=== LISTED RECORDS ===

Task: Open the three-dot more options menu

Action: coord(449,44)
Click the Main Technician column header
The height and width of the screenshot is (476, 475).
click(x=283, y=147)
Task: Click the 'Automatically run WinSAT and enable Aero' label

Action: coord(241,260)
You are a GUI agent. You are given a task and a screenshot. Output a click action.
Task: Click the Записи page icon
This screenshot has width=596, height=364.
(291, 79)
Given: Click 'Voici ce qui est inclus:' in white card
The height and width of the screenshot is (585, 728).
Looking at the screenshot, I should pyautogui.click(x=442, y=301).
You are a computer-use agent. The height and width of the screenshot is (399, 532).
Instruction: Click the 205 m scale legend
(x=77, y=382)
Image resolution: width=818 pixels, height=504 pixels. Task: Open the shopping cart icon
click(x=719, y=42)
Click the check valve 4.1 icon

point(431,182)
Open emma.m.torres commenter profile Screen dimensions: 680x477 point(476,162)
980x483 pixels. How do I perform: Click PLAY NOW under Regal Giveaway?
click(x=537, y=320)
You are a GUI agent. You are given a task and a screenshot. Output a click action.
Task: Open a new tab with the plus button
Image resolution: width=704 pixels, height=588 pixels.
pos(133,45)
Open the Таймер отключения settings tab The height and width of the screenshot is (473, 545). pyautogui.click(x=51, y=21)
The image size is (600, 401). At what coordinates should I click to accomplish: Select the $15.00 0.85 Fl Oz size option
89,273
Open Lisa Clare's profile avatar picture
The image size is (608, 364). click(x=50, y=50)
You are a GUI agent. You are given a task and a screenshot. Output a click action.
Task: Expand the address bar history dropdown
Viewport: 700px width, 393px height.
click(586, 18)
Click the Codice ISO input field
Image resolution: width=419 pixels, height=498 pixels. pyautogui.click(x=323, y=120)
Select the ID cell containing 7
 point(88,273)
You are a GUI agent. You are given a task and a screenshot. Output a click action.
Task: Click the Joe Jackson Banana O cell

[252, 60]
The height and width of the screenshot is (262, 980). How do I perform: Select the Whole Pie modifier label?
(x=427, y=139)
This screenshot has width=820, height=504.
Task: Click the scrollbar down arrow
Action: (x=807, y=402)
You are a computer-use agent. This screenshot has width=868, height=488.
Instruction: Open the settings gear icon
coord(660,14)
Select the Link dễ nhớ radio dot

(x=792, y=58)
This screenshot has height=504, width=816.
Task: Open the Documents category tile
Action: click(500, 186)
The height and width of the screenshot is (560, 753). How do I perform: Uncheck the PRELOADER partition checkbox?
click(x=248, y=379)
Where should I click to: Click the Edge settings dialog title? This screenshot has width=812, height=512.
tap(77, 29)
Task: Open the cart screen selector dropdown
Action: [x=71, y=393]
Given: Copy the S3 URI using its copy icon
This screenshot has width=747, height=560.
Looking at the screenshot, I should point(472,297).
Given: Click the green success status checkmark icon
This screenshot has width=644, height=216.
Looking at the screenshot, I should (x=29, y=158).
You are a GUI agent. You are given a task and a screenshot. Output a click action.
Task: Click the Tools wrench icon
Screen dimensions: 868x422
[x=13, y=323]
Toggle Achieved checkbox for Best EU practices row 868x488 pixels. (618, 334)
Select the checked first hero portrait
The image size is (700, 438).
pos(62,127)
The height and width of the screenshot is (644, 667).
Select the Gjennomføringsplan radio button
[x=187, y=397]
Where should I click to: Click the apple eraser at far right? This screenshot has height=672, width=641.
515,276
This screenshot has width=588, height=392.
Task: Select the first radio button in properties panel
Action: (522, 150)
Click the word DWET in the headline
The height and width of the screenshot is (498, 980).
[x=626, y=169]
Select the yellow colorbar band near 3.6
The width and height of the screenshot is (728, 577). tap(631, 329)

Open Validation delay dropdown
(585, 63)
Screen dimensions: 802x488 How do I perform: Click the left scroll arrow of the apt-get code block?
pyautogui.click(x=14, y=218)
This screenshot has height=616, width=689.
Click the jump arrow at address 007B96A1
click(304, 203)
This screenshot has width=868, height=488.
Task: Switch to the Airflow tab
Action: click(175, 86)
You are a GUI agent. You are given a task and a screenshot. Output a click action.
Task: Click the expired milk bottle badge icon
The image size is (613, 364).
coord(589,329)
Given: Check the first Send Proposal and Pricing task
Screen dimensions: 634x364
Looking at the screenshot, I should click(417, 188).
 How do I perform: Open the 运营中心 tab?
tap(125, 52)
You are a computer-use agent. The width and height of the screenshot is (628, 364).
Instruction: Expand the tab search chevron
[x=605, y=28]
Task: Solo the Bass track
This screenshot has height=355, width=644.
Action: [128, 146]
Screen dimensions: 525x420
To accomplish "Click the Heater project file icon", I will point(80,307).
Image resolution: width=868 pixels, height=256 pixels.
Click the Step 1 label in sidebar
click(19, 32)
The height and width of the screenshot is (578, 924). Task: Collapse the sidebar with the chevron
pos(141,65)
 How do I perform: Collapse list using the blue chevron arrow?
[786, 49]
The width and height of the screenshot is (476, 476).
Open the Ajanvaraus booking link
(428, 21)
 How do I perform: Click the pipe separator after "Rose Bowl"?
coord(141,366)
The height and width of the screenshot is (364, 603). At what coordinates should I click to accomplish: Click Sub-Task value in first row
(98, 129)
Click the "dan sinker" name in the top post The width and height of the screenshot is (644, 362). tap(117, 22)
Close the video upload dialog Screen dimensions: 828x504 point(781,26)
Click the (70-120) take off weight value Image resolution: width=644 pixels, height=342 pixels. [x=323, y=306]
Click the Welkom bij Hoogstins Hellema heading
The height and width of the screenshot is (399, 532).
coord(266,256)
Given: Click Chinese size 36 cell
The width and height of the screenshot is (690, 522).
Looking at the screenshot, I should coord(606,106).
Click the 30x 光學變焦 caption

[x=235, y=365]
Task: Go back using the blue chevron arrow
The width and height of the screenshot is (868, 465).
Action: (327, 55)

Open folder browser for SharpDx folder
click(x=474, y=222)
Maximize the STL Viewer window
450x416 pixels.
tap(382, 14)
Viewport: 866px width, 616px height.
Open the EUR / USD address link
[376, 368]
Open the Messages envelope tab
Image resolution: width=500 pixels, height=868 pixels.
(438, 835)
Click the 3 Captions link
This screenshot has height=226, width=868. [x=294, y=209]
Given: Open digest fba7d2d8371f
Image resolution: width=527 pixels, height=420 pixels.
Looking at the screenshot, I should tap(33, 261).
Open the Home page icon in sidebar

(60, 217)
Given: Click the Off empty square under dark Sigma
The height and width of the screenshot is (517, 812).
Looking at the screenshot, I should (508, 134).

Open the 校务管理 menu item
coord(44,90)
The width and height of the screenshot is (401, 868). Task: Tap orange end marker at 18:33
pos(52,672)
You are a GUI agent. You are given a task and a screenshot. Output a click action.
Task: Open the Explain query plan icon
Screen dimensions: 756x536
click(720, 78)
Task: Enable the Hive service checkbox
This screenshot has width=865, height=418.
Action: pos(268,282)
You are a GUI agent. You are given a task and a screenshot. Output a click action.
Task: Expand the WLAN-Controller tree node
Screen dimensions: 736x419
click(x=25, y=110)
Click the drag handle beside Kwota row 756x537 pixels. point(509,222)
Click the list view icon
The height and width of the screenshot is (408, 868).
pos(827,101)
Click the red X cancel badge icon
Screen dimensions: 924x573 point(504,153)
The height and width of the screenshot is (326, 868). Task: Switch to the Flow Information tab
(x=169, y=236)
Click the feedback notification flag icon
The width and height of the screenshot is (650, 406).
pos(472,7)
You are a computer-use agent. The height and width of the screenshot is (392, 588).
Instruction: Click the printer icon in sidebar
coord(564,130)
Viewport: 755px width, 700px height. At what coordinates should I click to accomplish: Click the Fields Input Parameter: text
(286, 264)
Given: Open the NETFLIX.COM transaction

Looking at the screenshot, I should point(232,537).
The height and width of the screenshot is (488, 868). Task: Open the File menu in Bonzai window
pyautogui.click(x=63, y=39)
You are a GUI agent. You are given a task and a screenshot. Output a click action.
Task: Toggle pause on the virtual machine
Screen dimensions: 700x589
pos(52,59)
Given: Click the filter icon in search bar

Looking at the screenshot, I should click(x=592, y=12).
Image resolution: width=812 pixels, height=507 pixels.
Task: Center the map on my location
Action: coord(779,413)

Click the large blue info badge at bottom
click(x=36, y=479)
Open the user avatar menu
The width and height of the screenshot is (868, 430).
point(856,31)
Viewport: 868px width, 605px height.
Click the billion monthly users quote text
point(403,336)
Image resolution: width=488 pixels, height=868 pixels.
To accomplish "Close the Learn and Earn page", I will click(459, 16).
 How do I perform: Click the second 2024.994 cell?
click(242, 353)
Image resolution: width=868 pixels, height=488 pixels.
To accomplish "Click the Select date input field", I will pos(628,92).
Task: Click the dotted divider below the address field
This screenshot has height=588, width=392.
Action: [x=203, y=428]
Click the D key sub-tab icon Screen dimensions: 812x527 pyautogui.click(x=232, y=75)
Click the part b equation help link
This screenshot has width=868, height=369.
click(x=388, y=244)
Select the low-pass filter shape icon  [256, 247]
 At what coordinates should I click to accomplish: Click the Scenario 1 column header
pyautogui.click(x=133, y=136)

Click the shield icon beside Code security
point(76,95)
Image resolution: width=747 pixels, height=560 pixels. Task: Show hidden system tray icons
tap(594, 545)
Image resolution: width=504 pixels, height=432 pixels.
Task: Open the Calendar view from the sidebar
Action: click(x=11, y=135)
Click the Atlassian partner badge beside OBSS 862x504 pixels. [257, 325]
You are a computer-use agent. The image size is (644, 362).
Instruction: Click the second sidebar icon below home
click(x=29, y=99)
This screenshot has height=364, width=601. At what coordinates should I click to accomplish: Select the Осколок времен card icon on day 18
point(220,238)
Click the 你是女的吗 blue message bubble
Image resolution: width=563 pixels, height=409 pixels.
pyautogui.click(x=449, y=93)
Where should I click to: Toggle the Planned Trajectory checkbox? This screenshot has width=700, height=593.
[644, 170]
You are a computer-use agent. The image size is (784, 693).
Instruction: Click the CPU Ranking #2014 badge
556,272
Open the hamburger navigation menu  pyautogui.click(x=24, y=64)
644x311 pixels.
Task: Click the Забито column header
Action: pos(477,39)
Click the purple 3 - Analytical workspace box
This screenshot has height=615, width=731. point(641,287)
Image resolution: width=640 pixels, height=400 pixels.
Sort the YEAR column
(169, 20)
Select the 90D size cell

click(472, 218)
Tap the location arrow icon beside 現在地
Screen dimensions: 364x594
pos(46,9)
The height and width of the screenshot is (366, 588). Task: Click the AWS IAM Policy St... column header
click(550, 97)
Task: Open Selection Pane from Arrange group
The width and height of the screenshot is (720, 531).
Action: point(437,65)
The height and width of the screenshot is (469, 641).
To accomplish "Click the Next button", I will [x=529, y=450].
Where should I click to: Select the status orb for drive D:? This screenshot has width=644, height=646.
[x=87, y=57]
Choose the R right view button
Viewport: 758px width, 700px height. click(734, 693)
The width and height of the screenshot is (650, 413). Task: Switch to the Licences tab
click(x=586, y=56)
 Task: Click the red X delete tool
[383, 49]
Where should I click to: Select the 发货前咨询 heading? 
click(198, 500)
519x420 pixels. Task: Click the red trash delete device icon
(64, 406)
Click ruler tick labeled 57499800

===

WORK TO BE COMPLETED:
Note how many lines in the data above have the string "will" in them, and give that number by itself.

THE COMPLETED TASK:
4